Adult male and female mice (see below) and rats (Sprague Dawley) with intact photoreceptors not carrying rd mutations were used in this study. With the exception of the mouse model for diabetic retinopathy (C57BL/6Jb db/+, C57BL/6Jb db/db), the mice used were melatonin-proficient (C3H/f^+/+, C3H/f^+/+Drd4^+/+ and C3H/f^+/+Drd4^−/−). Where indicated, mice deficient for dopamine D₄ receptors (Drd₄^−/−) were used. Mice were genotyped by PCR analysis of genomic DNA. Diabetic (db/db) and nondiabetic (db/+) mice were purchased from Jackson Laboratory (Bar Harbor, ME, USA). They were checked for body-weight and blood glucose level by tail vein sampling using Accu-Check Aviva reagent strips (Roche Diagnostics, Mannheim, Germany) at the age of 10 weeks. Diabetic mice displayed enhanced values of blood glucose (397 ± 14 mg/dl) and bodyweight (46 ± 3 g) as compared with nondiabetic mice (blood glucose level, 138 ± 4 mg/dl; bodyweight, 25 ± 1 g). Animals were kept under light:dark (LD) 12:12 cycles for 3 weeks under standard laboratory conditions (illumination with 200 lux white light at cage level during the day and dim [<5 lux] red light during the night, 20°C ± 1°C, water and food ad libitum) and sacrificed at the age of 13 to 15 weeks at 3-hour intervals over a period of 24 hours by decapitation following anesthesia with carbon dioxide. In order to determine the putative clock-dependent regulation of genes, mice previously adapted to LD were housed in constant darkness (DD) for one cycle and sacrificed during the next cycle in DD. 

Animal experimentation was carried out in accordance with the National Institutes of Health Guide on the Care and Use of Laboratory Animals and the ARVO Statement for the Use of Animals in Ophthalmic Vision Research and approved by the Institutional Animal Care and Use Committees of Morehouse School of Medicine, Emory University, and the European Communities Council Directive (86/609/EEC). 

Eyes of mice were enucleated and, after removal of the optic nerve and connective tissue, were incised around the dentate border of the retina (ora serrata). After discarding the lens and vitreous, the neural retinas and adjacent RPE-choroid complexes were carefully separated and immediately frozen or, in the case of retinas, processed for laser microdissection and pressure catapulting (LMPC). The purity of the preparations obtained were verified by using specific gene markers of the RPE, namely Lrat and Rdh5, and the retina, namely Arr1 and Rdh12. In comparison to retina, enrichment of Lrat and Rdh5 was more than 150-fold in the RPE-choroid complex. In comparison to that of the RPE-choroid complex, enrichment of Arr1 and Rdh12 was more than 100-fold in retina. All dissections during the dark phase were done under dim red light. In order to prepare the neural retinas for LMPC, the HEPES-glutamic acid buffer-mediated organic solvent protection effect (HOPE) technique (DCS, Hamburg, Germany) was applied for fixation. In this procedure, fresh retinas were fixed in HOPE I (DCS) at 0°C to 4°C for 48 hours. Subsequently, dehydration of the retinas was performed with a mixture of HOPE II solution (DCS) and acetone for 2 hours at 0°C to 4°C, followed by dehydration in pure acetone at 0°C to 4°C (repeated twice). Tissues were then embedded with low-melting point paraffin (T_m, 52°C–54°C) and sectioned (10 μm) on membrane-mounted slides (DNase/RNase free PALM MembraneSlides; P.A.L.M. Microlaser Technologies GmbH, Bernried, Germany). Subsequently sections were deparaffinized with isopropanol (2 × 10 minutes each at 60°C), stained using cresyl violet (1% w/v cresyl violet acetate in 100% ethanol), briefly washed in 70% and 100% ethanol, and then air-dried.

* _Directions for this task_: Please list every gene marker that the methods text above uses to verify the purity of the tissue preparations, along with the tissue each one marks.

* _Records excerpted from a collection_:
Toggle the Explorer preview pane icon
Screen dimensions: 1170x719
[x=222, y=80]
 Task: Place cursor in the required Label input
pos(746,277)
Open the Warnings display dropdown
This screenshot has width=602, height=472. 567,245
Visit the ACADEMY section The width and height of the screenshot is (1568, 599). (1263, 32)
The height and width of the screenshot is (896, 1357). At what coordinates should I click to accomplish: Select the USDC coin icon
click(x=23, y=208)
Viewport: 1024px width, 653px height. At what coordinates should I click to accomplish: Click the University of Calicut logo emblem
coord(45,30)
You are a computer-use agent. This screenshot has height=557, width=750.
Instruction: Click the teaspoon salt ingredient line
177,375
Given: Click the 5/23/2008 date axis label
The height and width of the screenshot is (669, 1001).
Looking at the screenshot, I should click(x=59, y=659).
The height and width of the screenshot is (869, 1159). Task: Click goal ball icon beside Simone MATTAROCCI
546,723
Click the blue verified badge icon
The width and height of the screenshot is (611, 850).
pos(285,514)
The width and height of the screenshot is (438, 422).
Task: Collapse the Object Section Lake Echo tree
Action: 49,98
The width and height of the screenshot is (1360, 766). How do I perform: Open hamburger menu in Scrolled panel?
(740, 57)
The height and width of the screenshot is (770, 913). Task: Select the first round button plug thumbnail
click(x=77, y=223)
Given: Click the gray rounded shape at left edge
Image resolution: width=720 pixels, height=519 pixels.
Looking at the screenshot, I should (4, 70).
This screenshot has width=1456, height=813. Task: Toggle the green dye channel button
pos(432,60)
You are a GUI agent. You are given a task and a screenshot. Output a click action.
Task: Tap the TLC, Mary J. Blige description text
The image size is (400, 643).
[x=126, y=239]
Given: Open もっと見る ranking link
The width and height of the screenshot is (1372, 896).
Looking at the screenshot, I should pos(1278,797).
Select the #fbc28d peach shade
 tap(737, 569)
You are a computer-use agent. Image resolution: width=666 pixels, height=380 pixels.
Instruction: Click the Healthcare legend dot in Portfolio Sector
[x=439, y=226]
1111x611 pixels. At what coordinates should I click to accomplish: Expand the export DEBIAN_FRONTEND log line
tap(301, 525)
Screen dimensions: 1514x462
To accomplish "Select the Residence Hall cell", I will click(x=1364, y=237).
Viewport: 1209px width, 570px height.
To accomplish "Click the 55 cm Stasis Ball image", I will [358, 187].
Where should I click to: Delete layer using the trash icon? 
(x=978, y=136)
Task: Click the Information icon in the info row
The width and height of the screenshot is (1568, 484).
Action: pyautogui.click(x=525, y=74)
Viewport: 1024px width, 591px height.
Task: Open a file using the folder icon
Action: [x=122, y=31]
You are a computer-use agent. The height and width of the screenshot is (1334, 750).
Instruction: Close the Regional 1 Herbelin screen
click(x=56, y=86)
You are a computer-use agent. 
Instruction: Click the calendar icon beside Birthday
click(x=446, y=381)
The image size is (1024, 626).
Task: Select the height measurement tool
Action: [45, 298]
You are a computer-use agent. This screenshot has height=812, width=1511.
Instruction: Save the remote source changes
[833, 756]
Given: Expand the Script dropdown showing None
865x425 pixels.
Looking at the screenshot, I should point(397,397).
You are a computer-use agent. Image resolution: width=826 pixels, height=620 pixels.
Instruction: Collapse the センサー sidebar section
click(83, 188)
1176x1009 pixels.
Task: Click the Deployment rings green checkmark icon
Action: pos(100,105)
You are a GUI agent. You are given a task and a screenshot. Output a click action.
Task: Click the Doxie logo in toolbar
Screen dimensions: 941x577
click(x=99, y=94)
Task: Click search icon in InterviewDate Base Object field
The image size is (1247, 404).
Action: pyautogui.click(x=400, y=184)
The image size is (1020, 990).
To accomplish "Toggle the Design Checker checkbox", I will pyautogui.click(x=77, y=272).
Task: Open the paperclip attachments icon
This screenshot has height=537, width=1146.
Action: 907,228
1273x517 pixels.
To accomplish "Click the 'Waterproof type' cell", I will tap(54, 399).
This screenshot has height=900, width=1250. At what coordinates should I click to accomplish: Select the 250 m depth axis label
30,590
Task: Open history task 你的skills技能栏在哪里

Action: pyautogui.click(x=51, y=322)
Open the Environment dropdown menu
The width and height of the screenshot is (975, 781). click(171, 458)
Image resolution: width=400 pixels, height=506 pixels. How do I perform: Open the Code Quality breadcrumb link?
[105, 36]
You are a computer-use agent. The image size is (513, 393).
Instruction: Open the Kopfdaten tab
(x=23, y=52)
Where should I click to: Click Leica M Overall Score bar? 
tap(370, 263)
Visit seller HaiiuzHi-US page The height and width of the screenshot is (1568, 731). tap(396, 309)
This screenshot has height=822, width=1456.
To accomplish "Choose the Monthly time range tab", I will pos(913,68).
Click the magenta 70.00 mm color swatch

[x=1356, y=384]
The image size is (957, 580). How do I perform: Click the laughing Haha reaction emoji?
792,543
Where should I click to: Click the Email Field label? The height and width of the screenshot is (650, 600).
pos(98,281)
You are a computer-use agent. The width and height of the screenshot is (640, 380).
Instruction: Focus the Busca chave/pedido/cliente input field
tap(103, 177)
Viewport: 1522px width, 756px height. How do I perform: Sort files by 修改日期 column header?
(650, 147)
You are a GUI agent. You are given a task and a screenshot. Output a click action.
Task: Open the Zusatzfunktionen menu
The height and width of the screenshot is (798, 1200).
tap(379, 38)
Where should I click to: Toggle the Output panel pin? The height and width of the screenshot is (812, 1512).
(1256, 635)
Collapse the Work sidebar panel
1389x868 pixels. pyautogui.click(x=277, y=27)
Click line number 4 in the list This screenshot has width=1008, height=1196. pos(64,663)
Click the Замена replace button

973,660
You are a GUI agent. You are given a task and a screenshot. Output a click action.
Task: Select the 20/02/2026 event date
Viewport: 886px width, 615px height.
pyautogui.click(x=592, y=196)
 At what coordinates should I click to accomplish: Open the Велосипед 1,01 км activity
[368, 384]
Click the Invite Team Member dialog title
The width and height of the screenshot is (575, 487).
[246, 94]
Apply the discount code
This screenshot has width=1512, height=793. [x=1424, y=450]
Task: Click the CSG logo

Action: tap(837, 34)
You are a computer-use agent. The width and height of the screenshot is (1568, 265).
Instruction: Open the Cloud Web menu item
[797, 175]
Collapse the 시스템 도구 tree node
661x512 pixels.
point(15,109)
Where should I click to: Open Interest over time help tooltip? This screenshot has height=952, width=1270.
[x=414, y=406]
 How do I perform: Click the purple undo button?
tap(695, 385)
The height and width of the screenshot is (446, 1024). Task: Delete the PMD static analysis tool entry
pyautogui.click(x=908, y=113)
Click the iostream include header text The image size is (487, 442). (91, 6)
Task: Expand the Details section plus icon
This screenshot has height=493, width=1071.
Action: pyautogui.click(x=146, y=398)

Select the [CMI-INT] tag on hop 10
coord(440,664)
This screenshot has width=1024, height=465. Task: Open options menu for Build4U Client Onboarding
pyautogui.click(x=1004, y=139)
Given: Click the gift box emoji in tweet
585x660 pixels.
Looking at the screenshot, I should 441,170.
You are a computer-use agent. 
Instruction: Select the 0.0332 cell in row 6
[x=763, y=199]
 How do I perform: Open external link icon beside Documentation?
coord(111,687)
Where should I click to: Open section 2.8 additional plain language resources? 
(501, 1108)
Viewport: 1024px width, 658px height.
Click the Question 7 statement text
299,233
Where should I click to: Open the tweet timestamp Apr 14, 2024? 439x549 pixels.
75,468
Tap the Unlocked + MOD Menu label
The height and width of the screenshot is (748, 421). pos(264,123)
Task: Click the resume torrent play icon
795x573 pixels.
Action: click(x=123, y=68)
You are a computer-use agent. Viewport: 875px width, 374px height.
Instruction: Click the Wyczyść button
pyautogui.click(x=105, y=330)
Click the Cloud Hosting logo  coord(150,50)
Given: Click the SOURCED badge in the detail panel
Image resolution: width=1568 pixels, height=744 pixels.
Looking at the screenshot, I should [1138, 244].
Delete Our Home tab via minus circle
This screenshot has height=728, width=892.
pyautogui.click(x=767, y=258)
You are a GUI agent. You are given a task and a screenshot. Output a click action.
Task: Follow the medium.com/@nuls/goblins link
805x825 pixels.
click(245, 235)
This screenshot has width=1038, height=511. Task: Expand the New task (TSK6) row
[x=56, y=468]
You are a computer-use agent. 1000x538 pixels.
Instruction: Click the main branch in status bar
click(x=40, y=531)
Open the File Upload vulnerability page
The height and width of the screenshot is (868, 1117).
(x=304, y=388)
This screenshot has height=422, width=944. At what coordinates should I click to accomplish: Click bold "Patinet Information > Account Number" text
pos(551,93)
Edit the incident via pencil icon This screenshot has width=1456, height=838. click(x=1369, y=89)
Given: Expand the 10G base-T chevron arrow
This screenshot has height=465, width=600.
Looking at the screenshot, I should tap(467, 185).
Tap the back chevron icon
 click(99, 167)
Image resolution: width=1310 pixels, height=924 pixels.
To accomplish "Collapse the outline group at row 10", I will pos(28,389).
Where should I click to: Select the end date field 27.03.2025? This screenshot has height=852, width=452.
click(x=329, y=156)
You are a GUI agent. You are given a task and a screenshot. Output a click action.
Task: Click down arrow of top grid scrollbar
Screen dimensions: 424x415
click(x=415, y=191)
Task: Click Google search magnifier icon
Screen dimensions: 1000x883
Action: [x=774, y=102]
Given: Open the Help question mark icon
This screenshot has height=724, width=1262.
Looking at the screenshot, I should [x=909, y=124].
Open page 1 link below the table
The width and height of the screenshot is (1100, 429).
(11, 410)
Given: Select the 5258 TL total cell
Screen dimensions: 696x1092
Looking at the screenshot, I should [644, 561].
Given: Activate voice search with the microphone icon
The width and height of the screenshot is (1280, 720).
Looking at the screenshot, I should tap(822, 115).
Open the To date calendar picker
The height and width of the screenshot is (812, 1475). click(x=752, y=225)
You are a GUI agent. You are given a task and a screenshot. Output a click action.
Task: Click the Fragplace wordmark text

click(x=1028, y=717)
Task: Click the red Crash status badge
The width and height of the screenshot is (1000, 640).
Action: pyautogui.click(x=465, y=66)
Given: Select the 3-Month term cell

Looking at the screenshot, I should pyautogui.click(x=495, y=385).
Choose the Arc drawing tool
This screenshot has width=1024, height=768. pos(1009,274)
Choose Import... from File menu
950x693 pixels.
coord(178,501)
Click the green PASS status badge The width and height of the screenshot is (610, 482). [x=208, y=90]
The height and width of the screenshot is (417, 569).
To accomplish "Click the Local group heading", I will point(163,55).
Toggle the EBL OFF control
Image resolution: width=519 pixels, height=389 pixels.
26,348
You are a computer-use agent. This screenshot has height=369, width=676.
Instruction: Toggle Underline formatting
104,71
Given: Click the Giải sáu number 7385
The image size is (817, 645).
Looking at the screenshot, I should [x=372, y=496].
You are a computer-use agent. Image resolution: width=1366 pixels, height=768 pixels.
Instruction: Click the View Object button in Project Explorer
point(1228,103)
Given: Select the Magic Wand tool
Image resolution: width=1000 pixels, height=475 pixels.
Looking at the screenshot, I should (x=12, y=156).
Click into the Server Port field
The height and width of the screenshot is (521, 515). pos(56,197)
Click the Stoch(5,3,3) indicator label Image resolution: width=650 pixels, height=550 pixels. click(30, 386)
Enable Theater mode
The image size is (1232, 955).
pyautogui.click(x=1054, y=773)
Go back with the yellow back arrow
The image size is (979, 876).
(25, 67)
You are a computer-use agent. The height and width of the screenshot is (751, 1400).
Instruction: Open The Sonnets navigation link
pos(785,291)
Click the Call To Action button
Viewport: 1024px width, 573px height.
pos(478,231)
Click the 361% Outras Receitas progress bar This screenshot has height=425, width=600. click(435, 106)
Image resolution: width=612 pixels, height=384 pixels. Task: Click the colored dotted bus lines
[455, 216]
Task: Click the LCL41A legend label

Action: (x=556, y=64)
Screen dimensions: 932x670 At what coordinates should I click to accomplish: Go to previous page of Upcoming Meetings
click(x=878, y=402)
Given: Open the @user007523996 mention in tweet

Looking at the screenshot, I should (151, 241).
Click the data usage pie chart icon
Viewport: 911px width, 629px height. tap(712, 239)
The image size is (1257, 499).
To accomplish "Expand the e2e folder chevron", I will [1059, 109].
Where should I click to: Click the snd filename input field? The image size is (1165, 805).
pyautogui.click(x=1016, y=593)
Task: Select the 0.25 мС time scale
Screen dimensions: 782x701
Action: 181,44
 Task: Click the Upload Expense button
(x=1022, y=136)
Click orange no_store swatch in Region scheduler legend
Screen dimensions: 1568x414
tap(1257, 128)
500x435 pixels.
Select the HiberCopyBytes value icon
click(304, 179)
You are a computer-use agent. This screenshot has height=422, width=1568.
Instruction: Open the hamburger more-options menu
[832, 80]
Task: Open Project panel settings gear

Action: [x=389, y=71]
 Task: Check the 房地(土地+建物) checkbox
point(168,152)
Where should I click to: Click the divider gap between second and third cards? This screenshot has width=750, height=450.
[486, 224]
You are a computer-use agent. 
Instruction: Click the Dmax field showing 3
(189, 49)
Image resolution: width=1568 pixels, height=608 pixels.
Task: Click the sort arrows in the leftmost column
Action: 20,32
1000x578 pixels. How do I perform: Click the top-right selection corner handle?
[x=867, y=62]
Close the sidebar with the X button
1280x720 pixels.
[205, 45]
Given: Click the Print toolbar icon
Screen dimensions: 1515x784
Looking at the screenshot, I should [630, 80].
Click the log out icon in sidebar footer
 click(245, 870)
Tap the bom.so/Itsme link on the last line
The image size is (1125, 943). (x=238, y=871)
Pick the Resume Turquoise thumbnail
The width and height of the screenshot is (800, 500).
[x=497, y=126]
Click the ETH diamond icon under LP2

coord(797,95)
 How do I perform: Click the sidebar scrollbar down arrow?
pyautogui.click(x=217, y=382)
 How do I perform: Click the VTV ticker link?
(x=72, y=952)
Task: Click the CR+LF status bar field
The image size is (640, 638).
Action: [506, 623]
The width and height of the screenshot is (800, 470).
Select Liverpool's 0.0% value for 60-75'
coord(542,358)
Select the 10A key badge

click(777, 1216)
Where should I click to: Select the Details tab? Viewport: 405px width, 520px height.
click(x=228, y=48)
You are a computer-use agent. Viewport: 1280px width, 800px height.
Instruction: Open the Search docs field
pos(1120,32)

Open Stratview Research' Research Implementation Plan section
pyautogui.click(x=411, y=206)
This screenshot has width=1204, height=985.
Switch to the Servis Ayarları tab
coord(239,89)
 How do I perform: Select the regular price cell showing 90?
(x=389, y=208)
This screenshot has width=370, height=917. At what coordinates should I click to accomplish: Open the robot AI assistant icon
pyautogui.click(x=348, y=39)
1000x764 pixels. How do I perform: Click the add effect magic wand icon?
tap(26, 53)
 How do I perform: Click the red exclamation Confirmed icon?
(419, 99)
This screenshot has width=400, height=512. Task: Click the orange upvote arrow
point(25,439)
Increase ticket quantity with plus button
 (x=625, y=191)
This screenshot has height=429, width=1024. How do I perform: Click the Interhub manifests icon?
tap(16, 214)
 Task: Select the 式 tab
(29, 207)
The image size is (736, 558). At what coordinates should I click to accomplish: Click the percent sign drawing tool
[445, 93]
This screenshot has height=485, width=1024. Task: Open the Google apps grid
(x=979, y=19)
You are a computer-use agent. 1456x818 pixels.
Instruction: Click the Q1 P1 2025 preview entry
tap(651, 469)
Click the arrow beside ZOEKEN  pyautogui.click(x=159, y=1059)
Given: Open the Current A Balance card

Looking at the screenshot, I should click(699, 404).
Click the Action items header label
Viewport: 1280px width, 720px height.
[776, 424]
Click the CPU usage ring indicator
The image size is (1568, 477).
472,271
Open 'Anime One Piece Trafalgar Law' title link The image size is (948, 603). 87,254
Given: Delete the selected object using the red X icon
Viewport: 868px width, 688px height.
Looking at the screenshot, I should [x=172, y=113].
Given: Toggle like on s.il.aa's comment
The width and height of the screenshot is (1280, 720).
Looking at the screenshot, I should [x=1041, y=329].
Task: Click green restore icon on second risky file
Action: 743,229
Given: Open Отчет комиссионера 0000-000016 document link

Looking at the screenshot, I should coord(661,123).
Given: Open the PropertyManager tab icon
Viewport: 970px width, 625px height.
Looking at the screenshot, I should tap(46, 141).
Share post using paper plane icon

* _Exercise response_:
- Lrat: RPE
- Rdh5: RPE
- Arr1: retina
- Rdh12: retina